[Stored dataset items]
◆ ◆ ◆ ◆

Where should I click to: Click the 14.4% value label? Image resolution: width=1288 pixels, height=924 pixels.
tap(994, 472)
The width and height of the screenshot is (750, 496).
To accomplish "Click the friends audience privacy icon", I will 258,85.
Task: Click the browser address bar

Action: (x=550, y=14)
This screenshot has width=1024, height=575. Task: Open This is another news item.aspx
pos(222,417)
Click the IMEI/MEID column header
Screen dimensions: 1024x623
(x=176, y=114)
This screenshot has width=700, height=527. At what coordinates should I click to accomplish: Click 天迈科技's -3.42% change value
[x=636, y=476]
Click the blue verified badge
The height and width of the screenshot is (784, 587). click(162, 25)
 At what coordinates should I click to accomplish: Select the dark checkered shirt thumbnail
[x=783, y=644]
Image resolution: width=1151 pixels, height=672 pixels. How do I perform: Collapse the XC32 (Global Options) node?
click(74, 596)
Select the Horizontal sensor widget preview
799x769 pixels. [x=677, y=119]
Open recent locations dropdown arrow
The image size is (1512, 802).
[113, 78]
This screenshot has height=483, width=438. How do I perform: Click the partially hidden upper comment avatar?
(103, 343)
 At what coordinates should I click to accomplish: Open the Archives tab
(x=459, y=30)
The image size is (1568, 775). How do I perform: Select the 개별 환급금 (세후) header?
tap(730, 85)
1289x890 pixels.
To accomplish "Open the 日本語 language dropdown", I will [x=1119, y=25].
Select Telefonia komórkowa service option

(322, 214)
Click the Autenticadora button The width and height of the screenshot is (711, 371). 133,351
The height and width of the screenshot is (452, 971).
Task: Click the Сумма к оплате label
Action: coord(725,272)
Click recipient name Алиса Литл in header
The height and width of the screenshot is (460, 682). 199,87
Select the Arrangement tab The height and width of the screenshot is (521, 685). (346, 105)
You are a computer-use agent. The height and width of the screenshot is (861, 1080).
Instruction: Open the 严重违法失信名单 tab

◆ ◆ ◆ ◆

ACTIVITY: Each line above is to be reproduced exactly.

ANSWER FOR THIS EXERCISE:
Where should I click to: Click the 14.4% value label? Image resolution: width=1288 pixels, height=924 pixels.
tap(994, 472)
The width and height of the screenshot is (750, 496).
To accomplish "Click the friends audience privacy icon", I will 258,85.
Task: Click the browser address bar

Action: (x=550, y=14)
This screenshot has width=1024, height=575. Task: Open This is another news item.aspx
pos(222,417)
Click the IMEI/MEID column header
Screen dimensions: 1024x623
(x=176, y=114)
This screenshot has width=700, height=527. At what coordinates should I click to accomplish: Click 天迈科技's -3.42% change value
[x=636, y=476]
Click the blue verified badge
The height and width of the screenshot is (784, 587). click(162, 25)
 At what coordinates should I click to accomplish: Select the dark checkered shirt thumbnail
[x=783, y=644]
Image resolution: width=1151 pixels, height=672 pixels. How do I perform: Collapse the XC32 (Global Options) node?
click(74, 596)
Select the Horizontal sensor widget preview
799x769 pixels. [x=677, y=119]
Open recent locations dropdown arrow
The image size is (1512, 802).
[113, 78]
This screenshot has height=483, width=438. How do I perform: Click the partially hidden upper comment avatar?
(103, 343)
 At what coordinates should I click to accomplish: Open the Archives tab
(x=459, y=30)
The image size is (1568, 775). How do I perform: Select the 개별 환급금 (세후) header?
tap(730, 85)
1289x890 pixels.
To accomplish "Open the 日本語 language dropdown", I will [x=1119, y=25].
Select Telefonia komórkowa service option

(322, 214)
Click the Autenticadora button The width and height of the screenshot is (711, 371). 133,351
The height and width of the screenshot is (452, 971).
Task: Click the Сумма к оплате label
Action: coord(725,272)
Click recipient name Алиса Литл in header
The height and width of the screenshot is (460, 682). 199,87
Select the Arrangement tab The height and width of the screenshot is (521, 685). (346, 105)
You are a computer-use agent. The height and width of the screenshot is (861, 1080).
Instruction: Open the 严重违法失信名单 tab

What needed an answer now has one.